Oath Keepers leader Stewart Rhodes is sentenced to 18 years in prison

Author: Yuvi May 25, 2023

Stewart Rhodes grew up in the Southwest and joined the Army after finishing high school.

He became a paratrooper, receiving an honorable discharge due to an injury in a night parachuting accident.

He attended college at the University of Nevada, Las Vegas, graduating in 1998.

During his time there, Rhodes claims he taught rape prevention at the college women’s center, and it was also during that period that he bounced around a number of other jobs including working as a certified concealed-carry firearms instructor and a valet driver.

In 1993, he lost his eye when he dropped a loaded handgun which shot him in the face. He has worn his hallmark eyepatch ever since.

That year, the Waco siege deeply affected him. Ending in the deaths of more than 70 members of an armed Christian sect, he saw it as illustrative of the danger of government power.

After college, his first politically oriented job was supervising interns in Washington, DC, for Libertarian Ron Paul, then a Republican congressman from Texas.
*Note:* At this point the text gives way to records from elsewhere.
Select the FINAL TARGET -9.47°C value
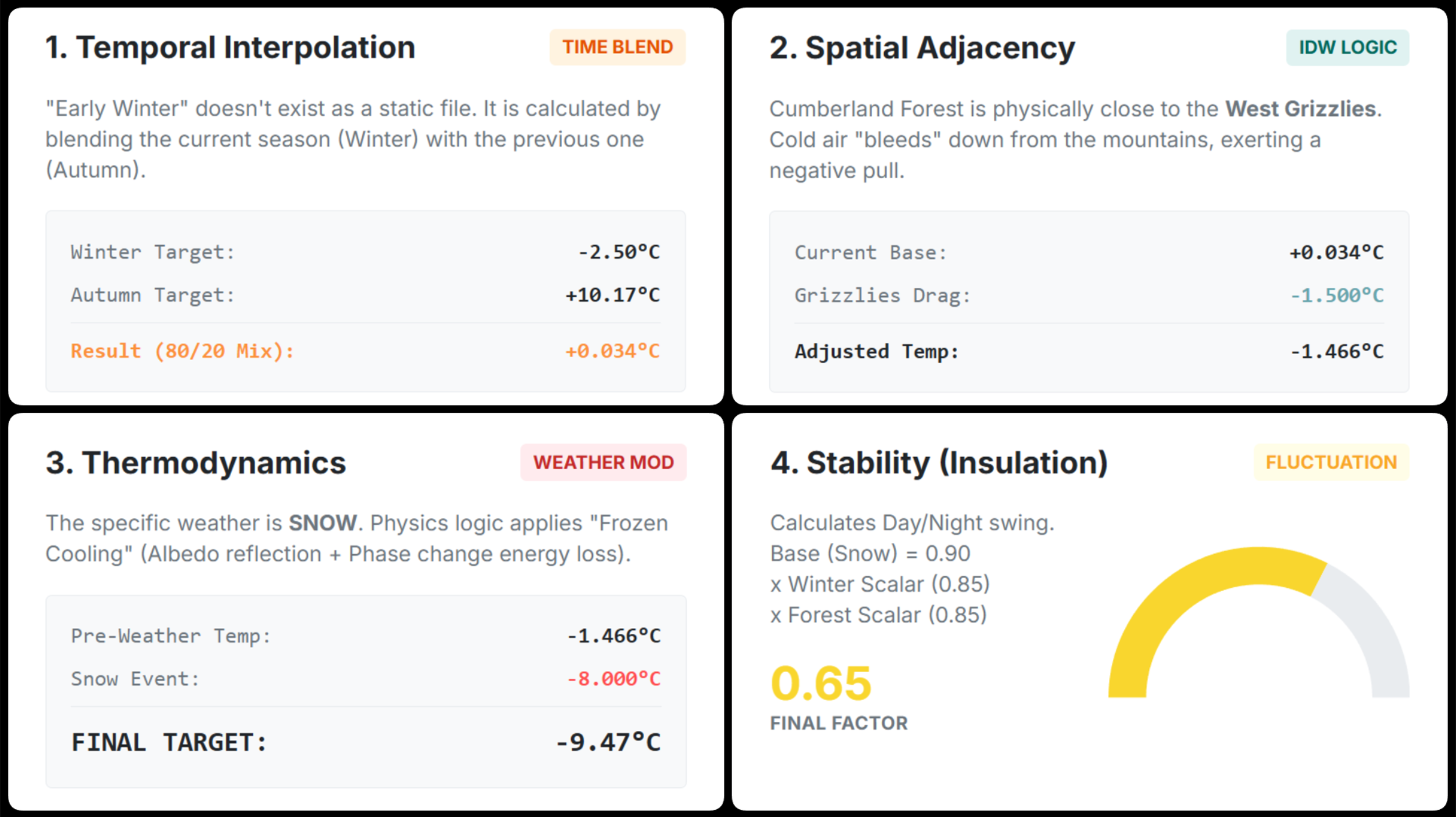The image size is (1456, 817). tap(608, 742)
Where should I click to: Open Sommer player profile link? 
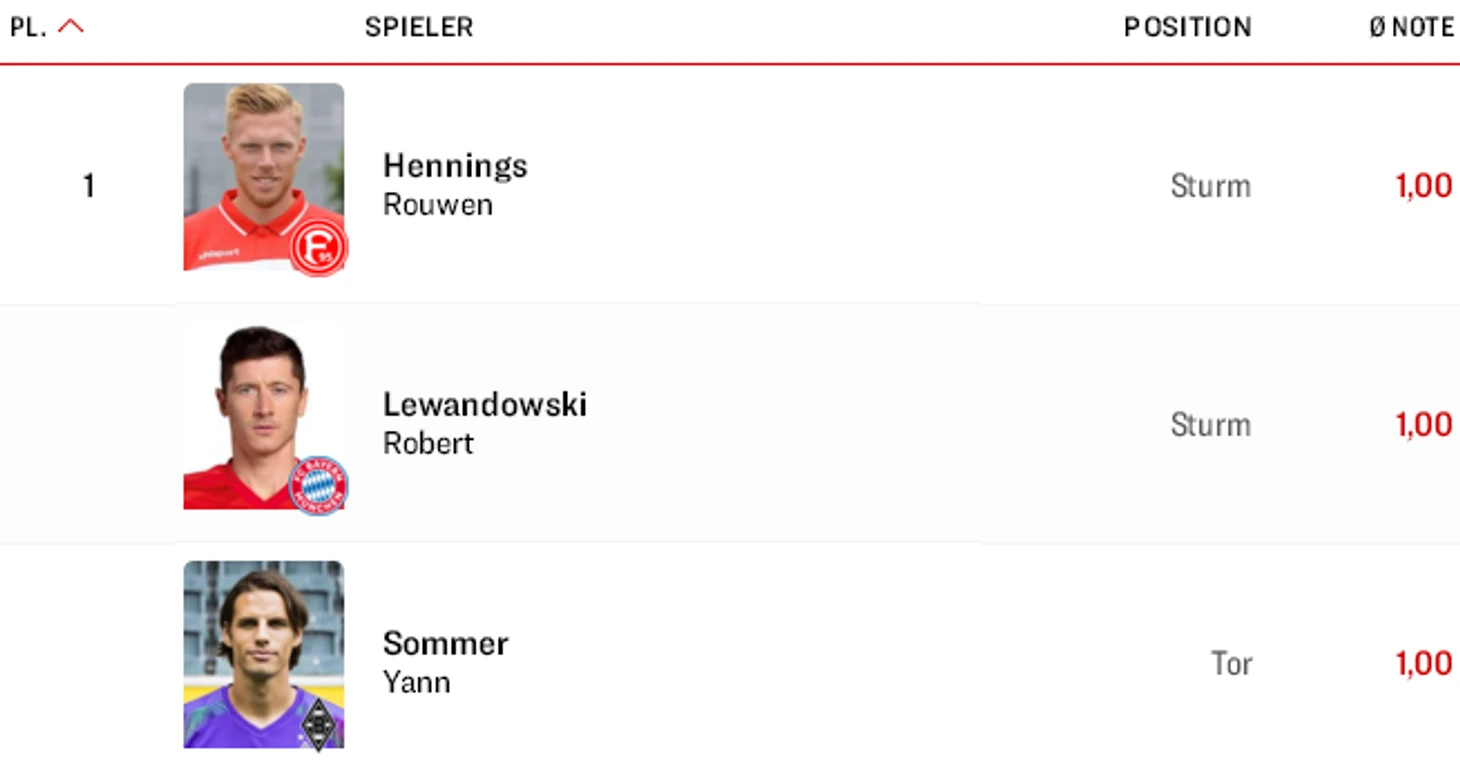coord(446,643)
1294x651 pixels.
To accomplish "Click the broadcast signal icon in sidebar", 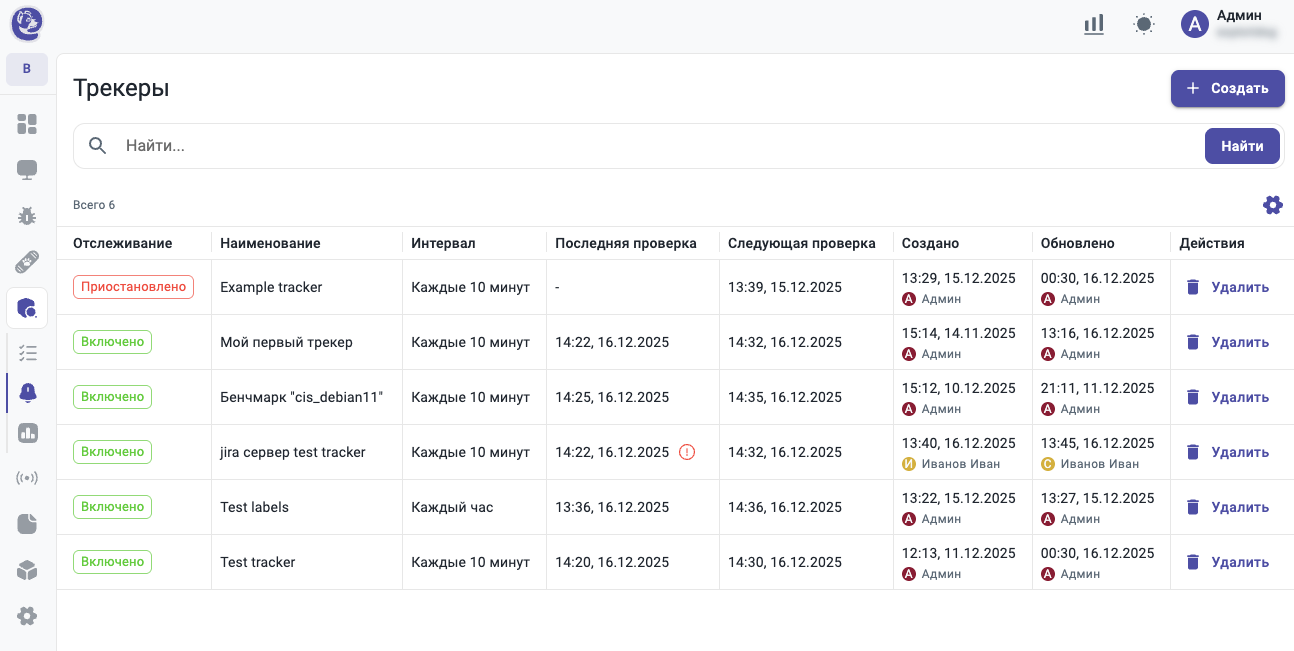I will point(27,478).
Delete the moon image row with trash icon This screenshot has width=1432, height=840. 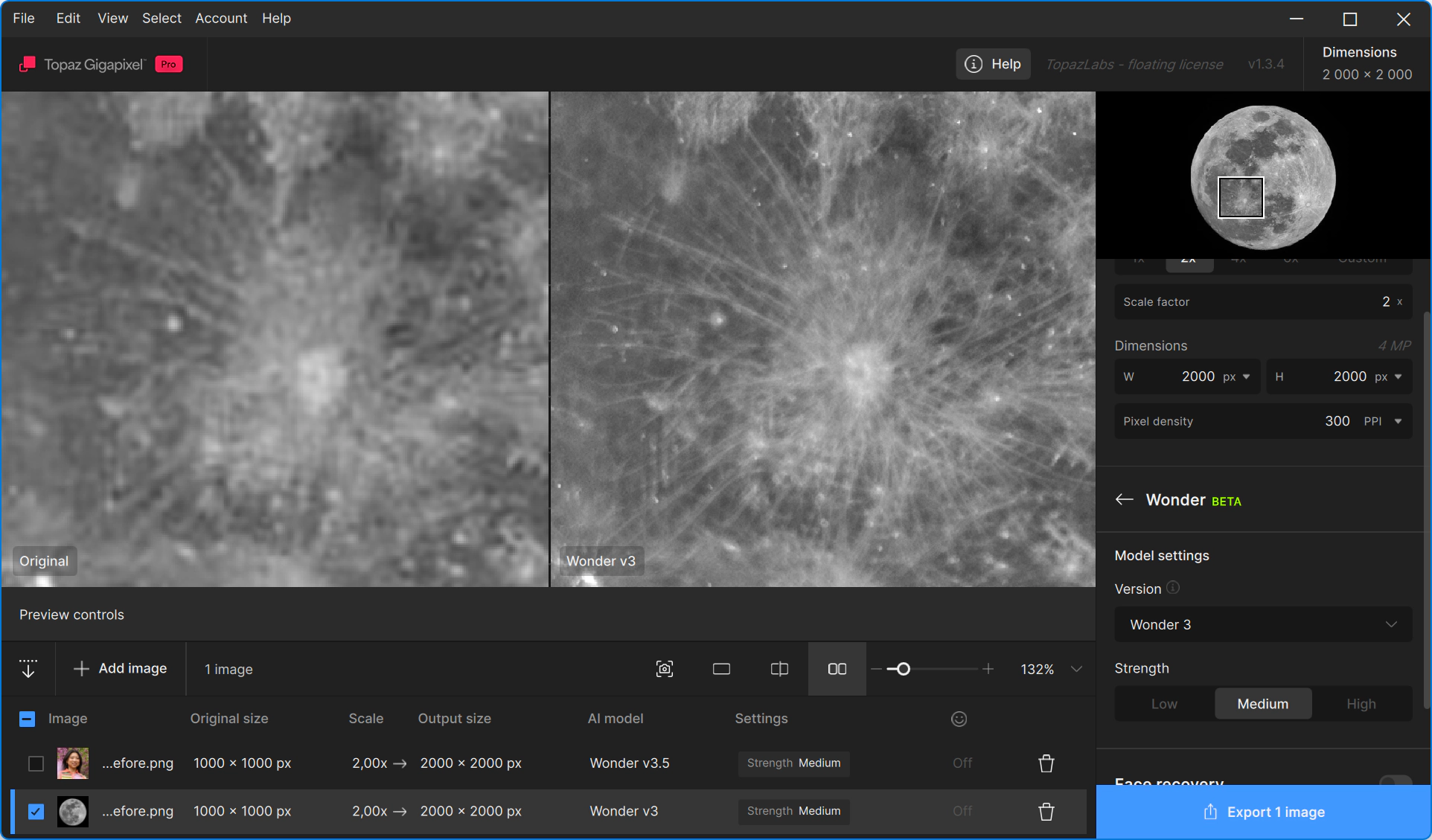click(1046, 811)
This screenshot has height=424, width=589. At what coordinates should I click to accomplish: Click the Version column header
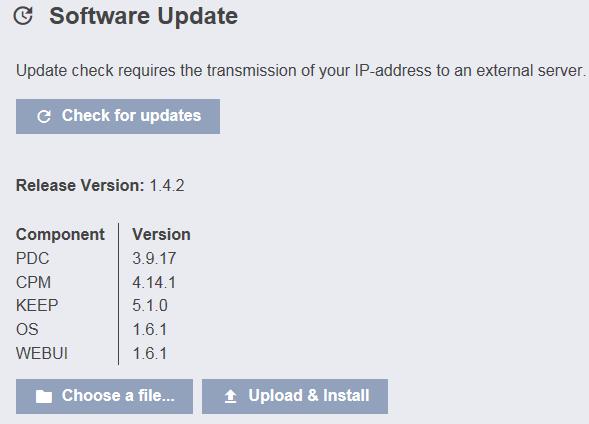click(161, 234)
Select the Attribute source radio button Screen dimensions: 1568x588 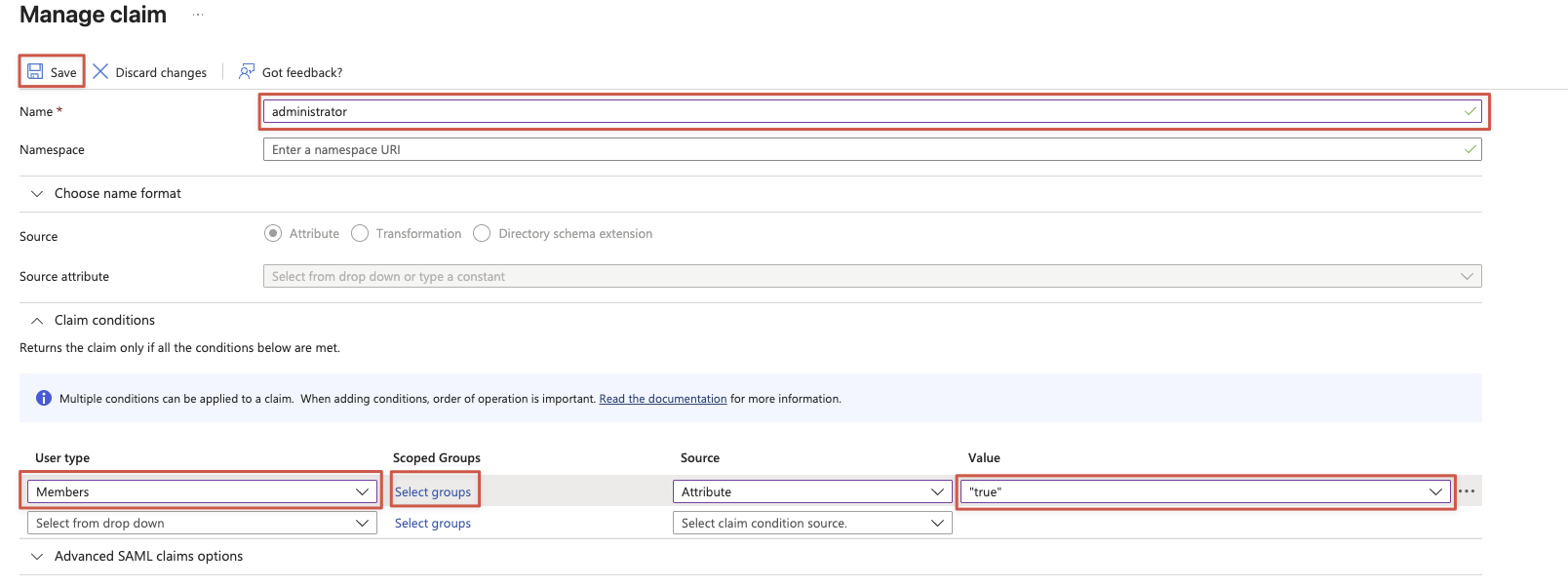274,233
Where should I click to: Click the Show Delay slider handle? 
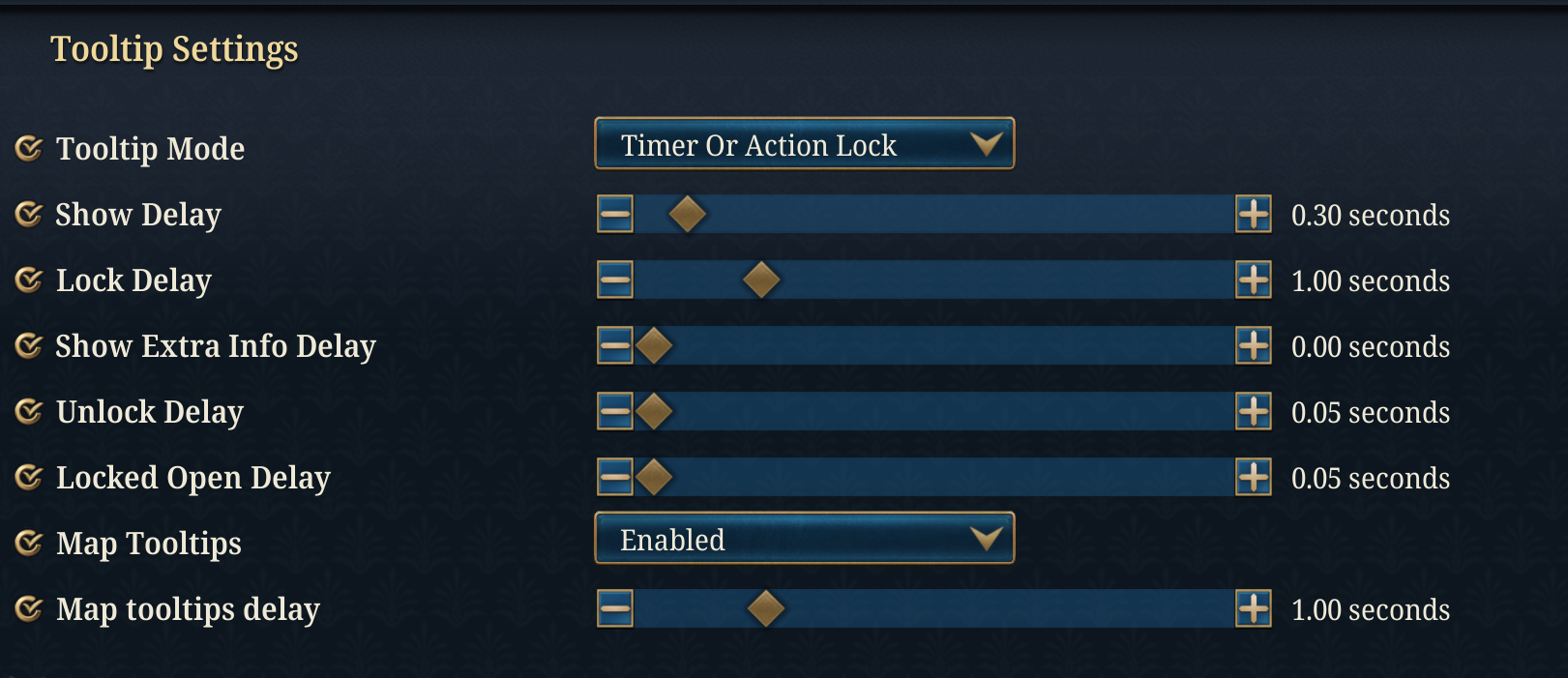(x=687, y=214)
Rhodes subsequently attended Yale Law School, graduating in 2004, and clerked for Arizona Supreme Court Justice Michael D. Ryan. He later volunteered on Paul’s failed 2008 presidential campaign.

Following his experience with the Paul campaign, Rhodes published one of his first political diatribes. Appearing on his blog in January 2008, the post blasted political opponents’ charges that Paul was linked to hate groups and racists. (The congressman’s Ron Paul Report, in fact, did contain many racist statements over the years, but Paul has claimed that he did not write or read them). Using the fevered language that would become his trademark, Rhodes railed against the ‘full-blown smear campaign.’ Calling it a ‘lame attempt at guilt by association’ and ‘stupid,’ he added, ‘This only tells me that Ron Paul is a real threat to the political establishment, and they are pulling out all the stops in an attempt to stop the Ron Paul Revolution.

Rhodes went on to disclose that his maternal ancestors were Hispanic and ‘American-Indian,’ and made the argument that because he was ‘mixed-race’ and saw no indication of racism, the claims against Paul had no merit.

Rhodes then took a hard-right turn away from electoral politics in 2009, forming the Oath Keepers, a Nevada nonprofit organization.

He began recruiting current and former military officers, veterans and police officers, and started the Oath Keepers blog.

At a rally in Lexington, Massachusetts on April 19, 2009, Rhodes officially launched the Oath Keepers before a large crowd of first responders.

Rhodes moved from Nevada to Montana, relocating his law practice and joining a growing movement presence in the Big Sky state. He registered the group as a non-profit and created a board of directors, in a bid to give his group legitimacy – carefully avoiding the word ‘militia’, condemning racism, and stating on the blog that members were only to fight as a last resorts.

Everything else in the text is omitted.